Yes, a political hotbed. I’m sure of it! Half-an-hour into talking with Mike McDonald, I began thinking that farming was just a front from which he could discuss politics. I’m still not completely sure if I was mistaken. Sitting on his back deck, however, facing a beautiful orchard, rooster crowing nearby, McDonald the Farmer ultimately took center stage.

A robust fellow, well-spoken, bedecked in the requisite coveralls, a brown cap, and bushy white eyebrows, McDonald is the epitome of a California farmer; perhaps a farmer in any state. He and his wife, Anne, own 28 acres in the Capay Valley, also leasing a walnut orchard and an almond orchard, increasing their farming to about 70 acres. They’ve been on this land since 1994.

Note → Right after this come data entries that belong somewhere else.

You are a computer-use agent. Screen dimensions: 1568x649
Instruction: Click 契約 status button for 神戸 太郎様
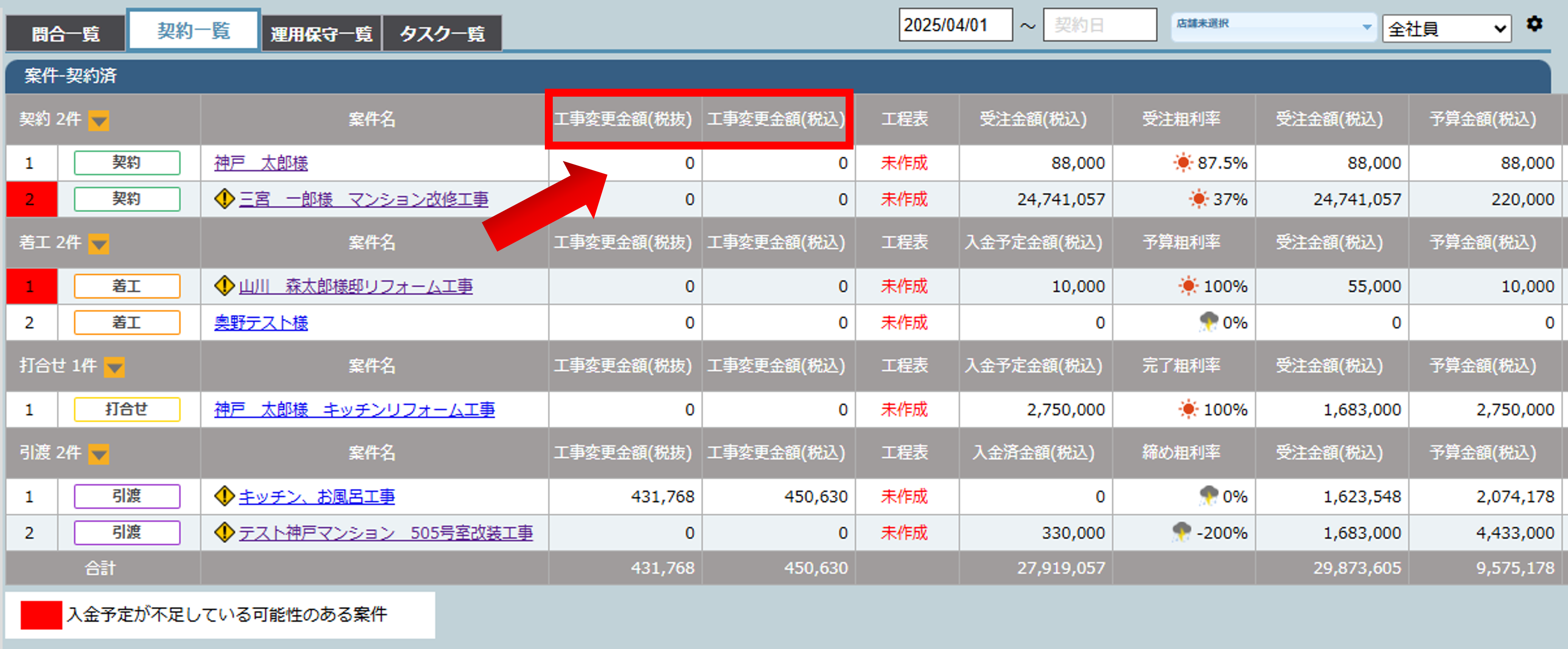127,163
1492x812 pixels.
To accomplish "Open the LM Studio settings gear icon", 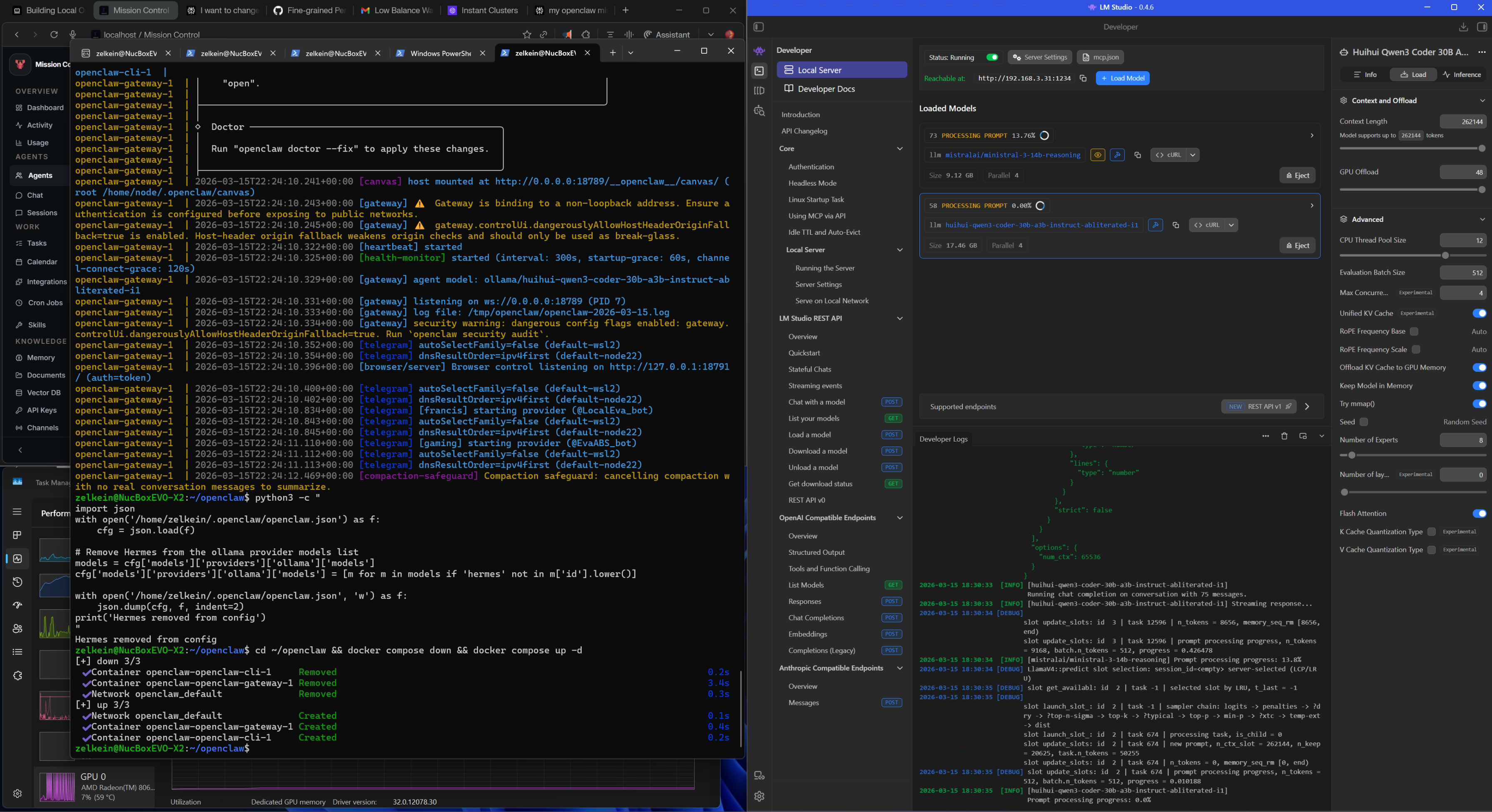I will [759, 796].
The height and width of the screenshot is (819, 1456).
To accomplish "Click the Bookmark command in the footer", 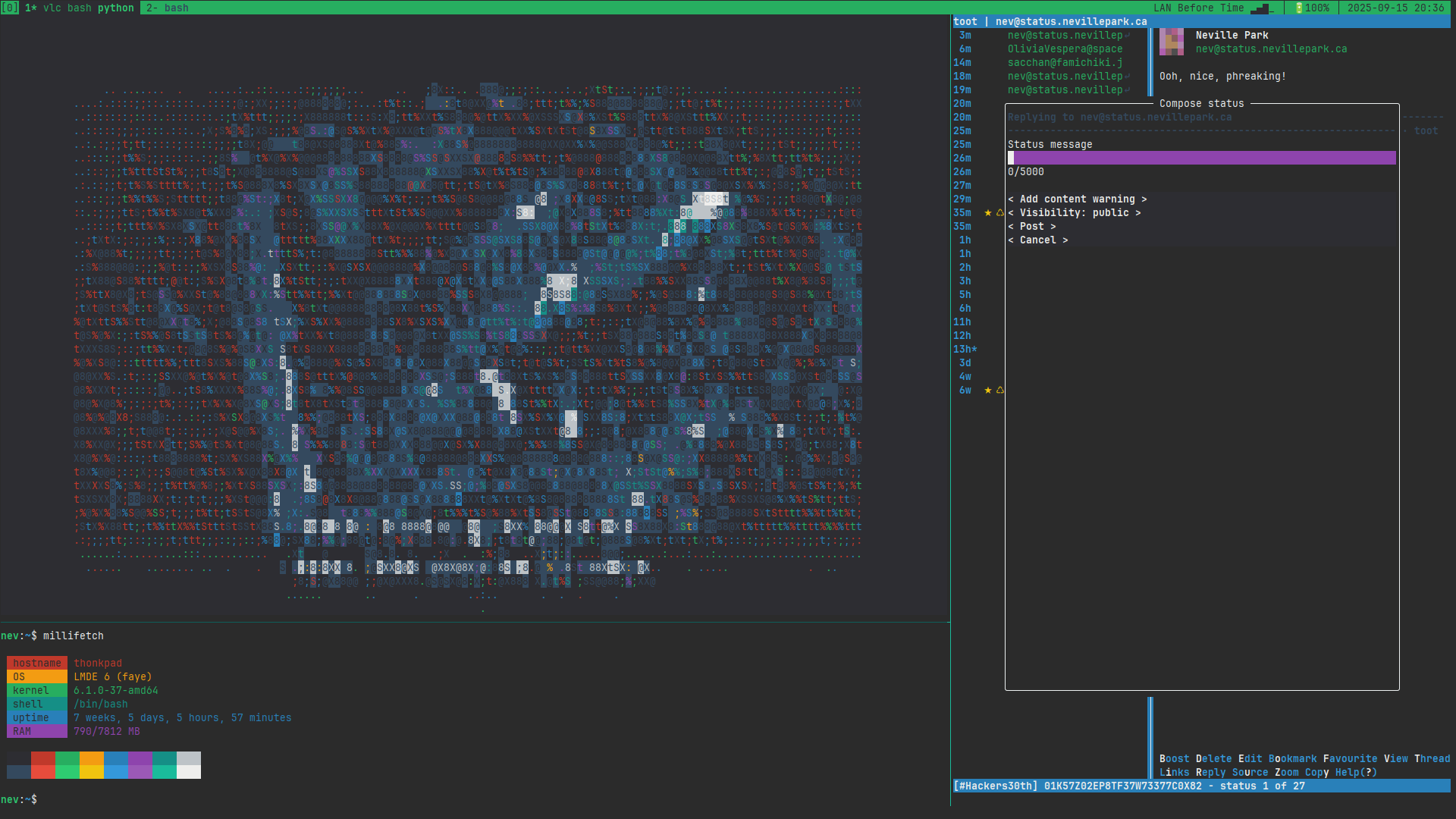I will (x=1292, y=759).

McDonald knows farming, though not all of his 63 years have been on the farm. Raised in a somewhat rural part of Oregon, he earned a B.A. in history from the University of Oregon. Always self-employed, his businesses included a couple of office equipment companies, a trucking company, and a rag company (used clothing; in conjunction with the trucking). Then farming came along. “My brother-in-law, Bill Chace, was more into agriculture since he was the director for the USDA Agriculture Research Service, Pacific West Area. He wanted to get into farming. When we bought the property, we took out an orchard and put in another orchard. I was trucking at the same time. It was just one of those things that evolved. Somehow or other I got into it. That was back in ’87.”